Wednesday, January 29, 2003

The naked city

For me and my writer friends, this article from The Morning News -- a "web-based broadsheet" I'd never heard of until I saw the link on Romenesko -- gives us all a glimpse into the rarified world of New York publishing. Ordinarily I would find stuff like this depressing, but the author takes such a sardonic look at it all, I enjoyed it anyway. Maybe it's her theory that there are 20 good stories submitted by unknown writers to the New Yorker every month. That's only half of one percent, but hey, that's twenty a month. I'm just glad there's that much good writing about.

Speaking of stories, I heard someone interviewed on "Talk of the Nation" today -- an author named Neal Gabler -- who said there were three big reasons why so-called reality TV shows are so popular. First, people are exhausted by narrative; second, the reality shows offer a genuinely open-ended narrative which, because it hasn't happened yet, is always in doubt; and third, there's something at stake, whether it's a million dollars or a potential fiance.

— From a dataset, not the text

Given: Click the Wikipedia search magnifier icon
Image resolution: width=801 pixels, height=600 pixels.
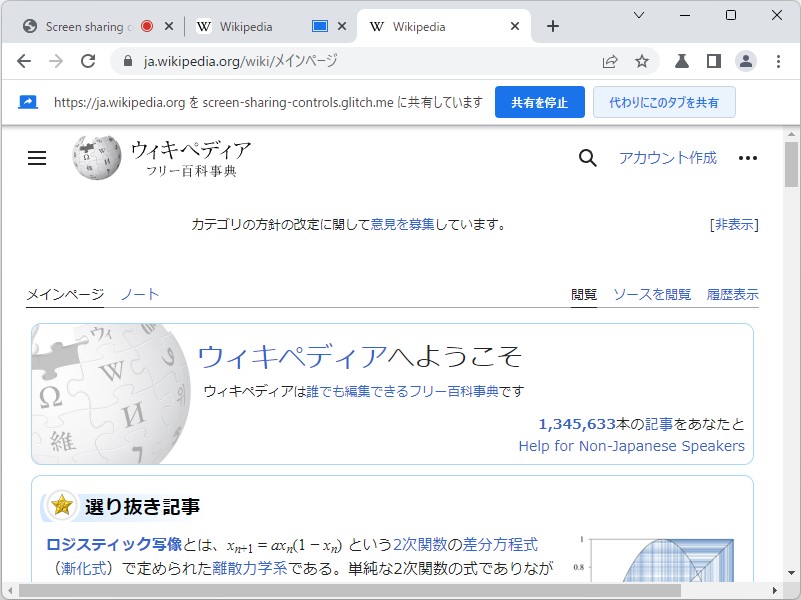Looking at the screenshot, I should coord(587,158).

I was struck by the first reason, that people are exhausted by the ubiquitous presence of narrative. It's an idea that's occurred to me before. Think of the thousands of stories we see on television and in movies, read in books, and see in other venues like the theater. No matter how long the work is, whether it's the 22 minutes that a network sitcom gets between commercials, the three solid hours of "The Two Towers," or the hundreds of pages of a Dickens book, that's thousands of expositions, complications, turning points and climaxes. I was impressed by this for the first time a few years ago when UPN was running "Star Trek: The Next Generation" night after night, week in and week out, until they had run all 278 episodes about three times each. After that kind of exposure to pure narrative -- when the only thing that changes from episode to episode is the plot itself, with the characters and the basic setting (the spaceship) remaining the same -- the patterns of the teleplays start to emerge, and I started to see the extent to which it was all formulaic.

Surely the human imagination suffers some sort of fatigue after years of narrative. I'm not even talking about the tens of thousands of characters you are presented with. I'm just talking about the thousands of narrative arcs you have to digest. After a while you have to think, "Enough already -- I'd rather watch paint dry!" And voila! It's reality TV to the rescue. (Gabler's ideas are also referred to in this article from The Witness, and don't miss this interview.)